=== What you have to do ===
Pictures are to be excluded. Please print only the lines from the one containing "Given: Sort files by the 名称 column header" through the end of the data, exactly as they appear.

=== Records ===
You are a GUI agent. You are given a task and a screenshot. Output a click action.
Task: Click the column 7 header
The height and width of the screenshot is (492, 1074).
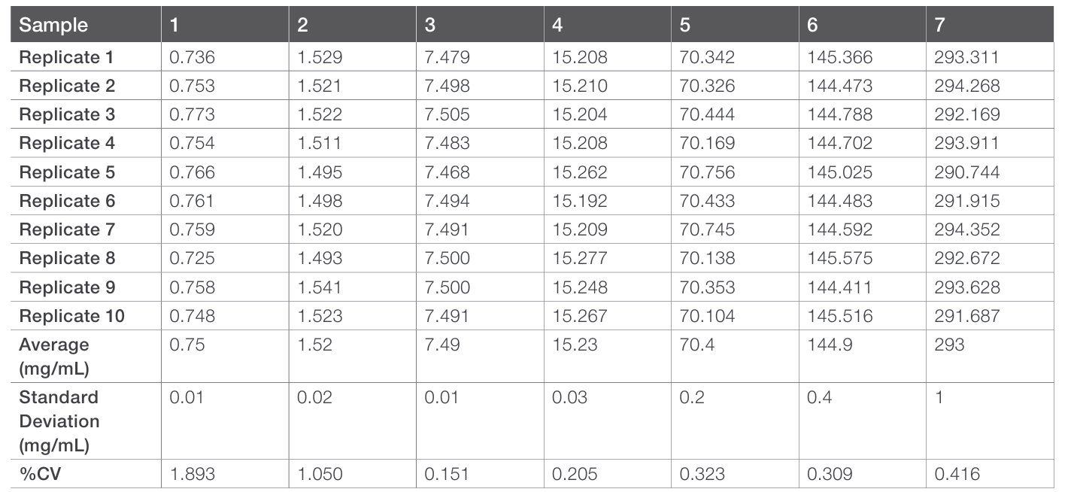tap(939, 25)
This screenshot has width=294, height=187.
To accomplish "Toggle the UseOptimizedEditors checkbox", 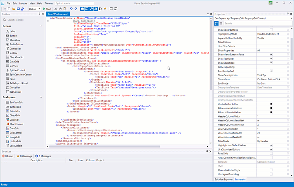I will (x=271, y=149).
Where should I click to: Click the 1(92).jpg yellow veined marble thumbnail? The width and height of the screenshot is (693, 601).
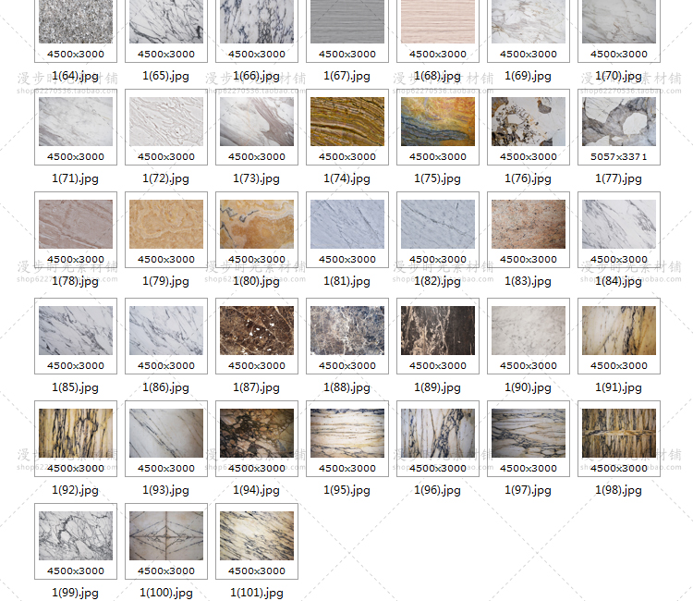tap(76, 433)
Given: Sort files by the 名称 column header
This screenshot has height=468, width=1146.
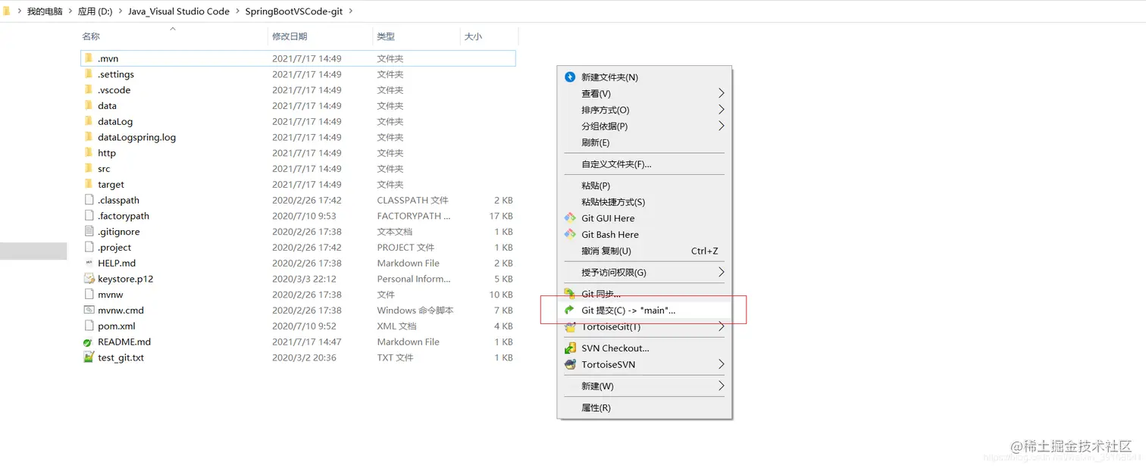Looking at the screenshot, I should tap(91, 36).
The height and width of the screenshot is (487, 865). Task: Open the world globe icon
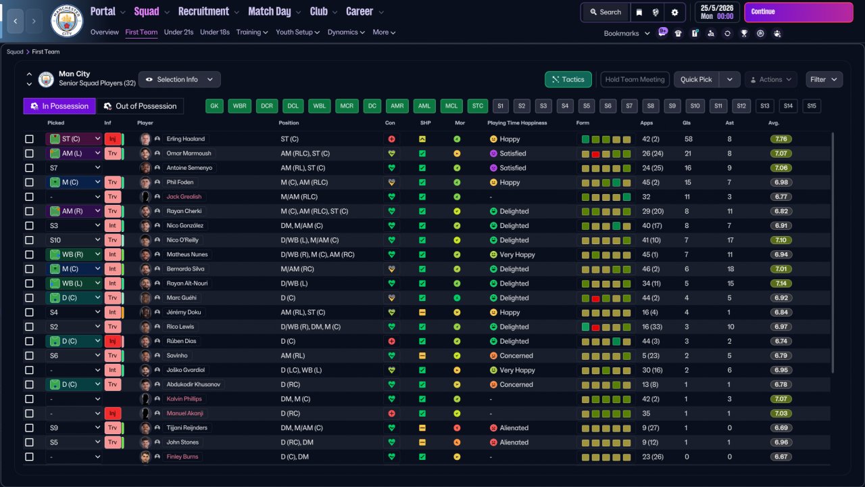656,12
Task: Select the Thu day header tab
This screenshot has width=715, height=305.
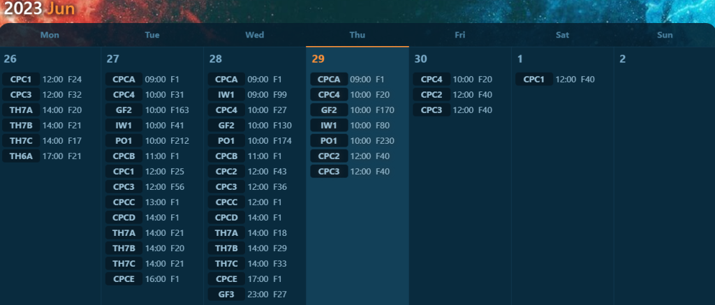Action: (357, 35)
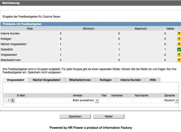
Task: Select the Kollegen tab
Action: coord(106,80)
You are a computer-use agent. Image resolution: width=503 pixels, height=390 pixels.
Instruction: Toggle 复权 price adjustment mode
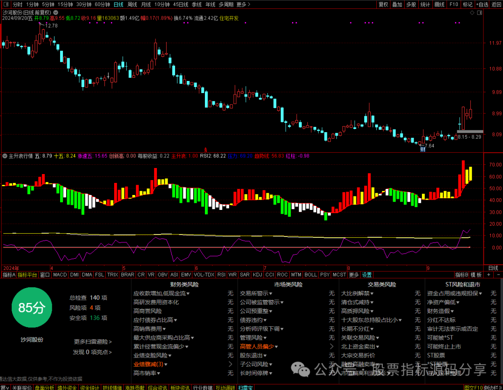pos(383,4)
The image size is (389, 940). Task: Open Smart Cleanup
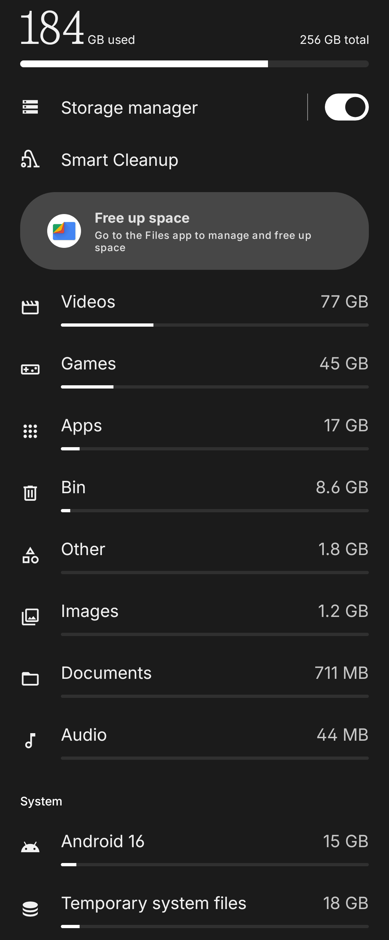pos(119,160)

=== Result ===
Given: Sort files by the 名称 column header
This screenshot has height=468, width=1146.
Looking at the screenshot, I should tap(91, 36).
The height and width of the screenshot is (487, 865). Task: Open the world globe icon
656,12
Task: Select the Thu day header tab
This screenshot has width=715, height=305.
Action: (357, 35)
Task: Select the Kollegen tab
Action: coord(106,80)
You are a computer-use agent. Image resolution: width=503 pixels, height=390 pixels.
Instruction: Toggle 复权 price adjustment mode
pos(383,4)
The image size is (389, 940). Task: Open Smart Cleanup
pos(119,160)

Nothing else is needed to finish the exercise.